--- What to produce ---
Leave out the pictures and repeat the data exactly.

--- Given data ---
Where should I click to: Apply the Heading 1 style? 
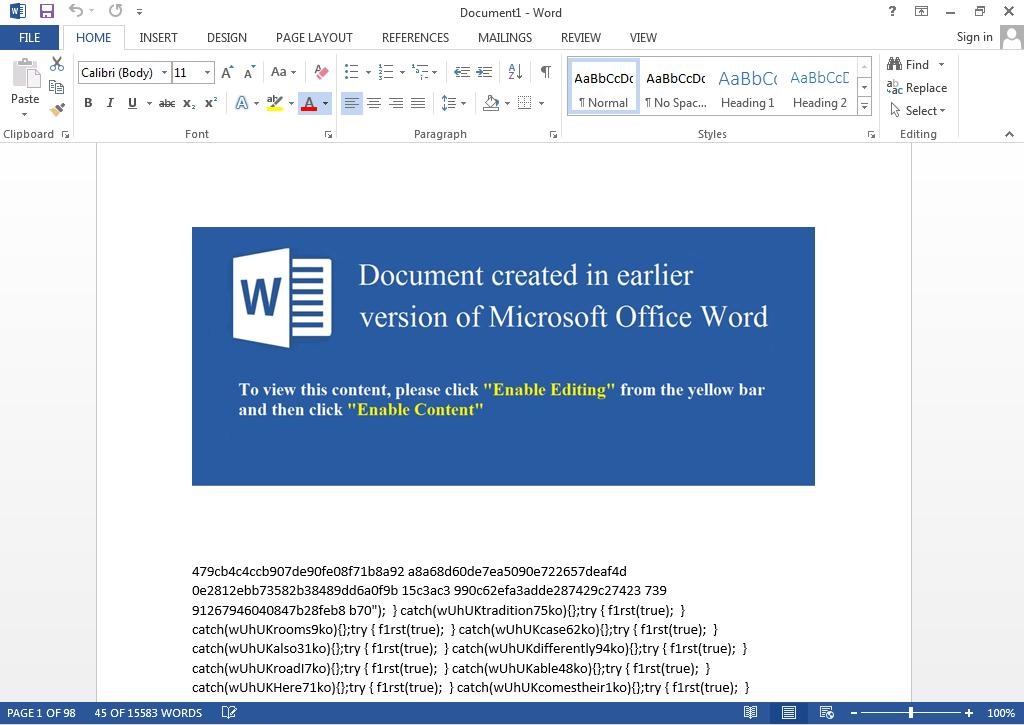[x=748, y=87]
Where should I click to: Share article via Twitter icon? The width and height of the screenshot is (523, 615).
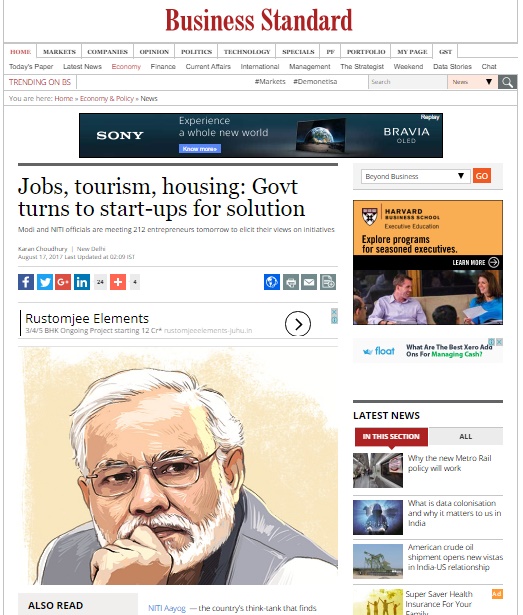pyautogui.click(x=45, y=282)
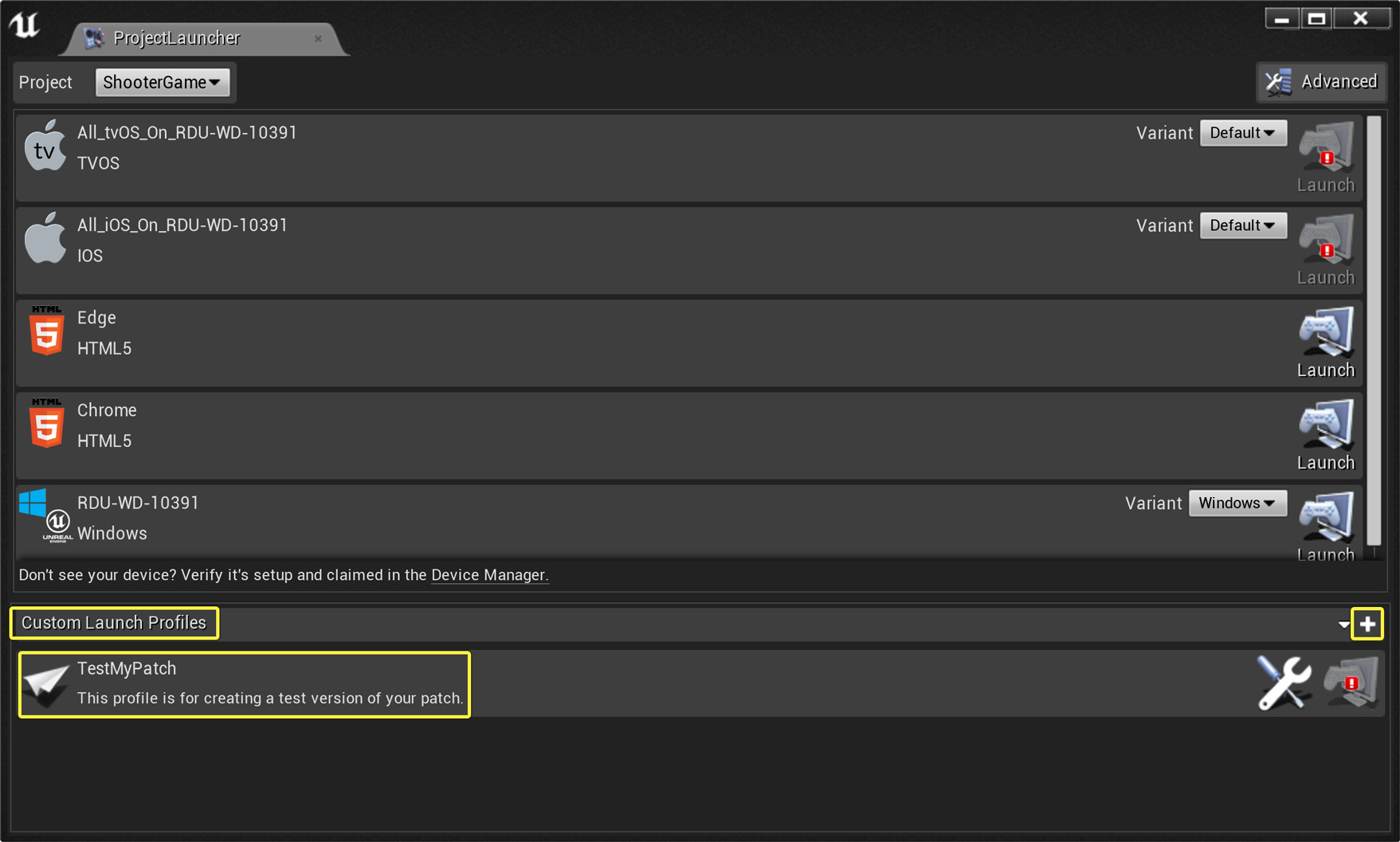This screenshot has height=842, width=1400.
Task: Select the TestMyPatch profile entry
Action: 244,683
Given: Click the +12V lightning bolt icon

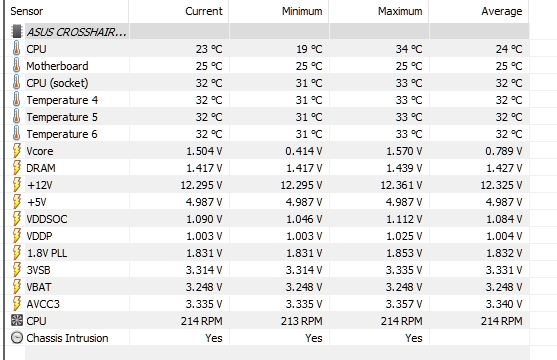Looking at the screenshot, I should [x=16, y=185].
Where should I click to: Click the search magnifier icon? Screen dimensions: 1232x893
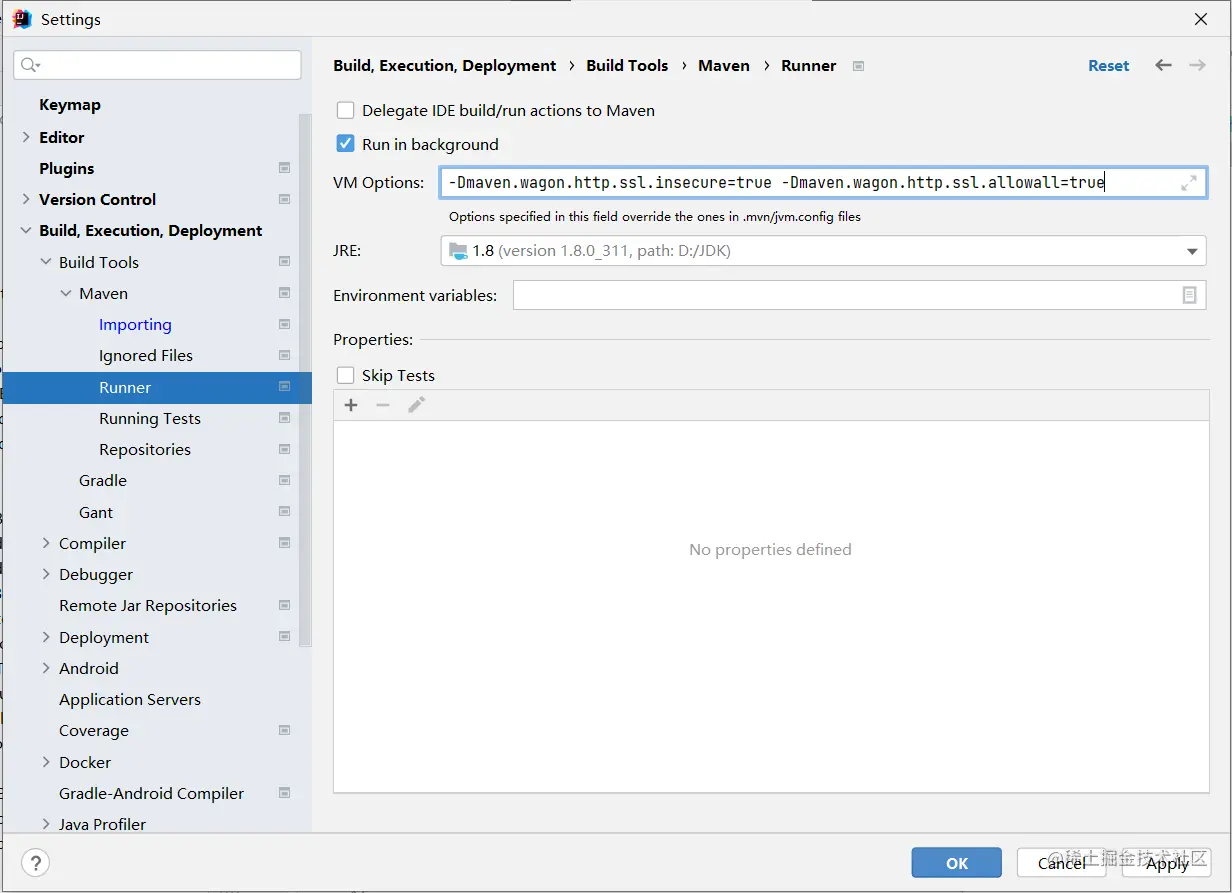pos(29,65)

--- Result ---
Where should I click to: Apply the Heading 1 style? 
[x=748, y=87]
Where should I click to: Share article via Twitter icon? The width and height of the screenshot is (523, 615).
pyautogui.click(x=45, y=282)
This screenshot has height=842, width=1400.
Task: Select the TestMyPatch profile entry
Action: 244,683
Given: Click the +12V lightning bolt icon

Looking at the screenshot, I should [x=16, y=185].
Where should I click to: Click the search magnifier icon? Screen dimensions: 1232x893
pos(29,65)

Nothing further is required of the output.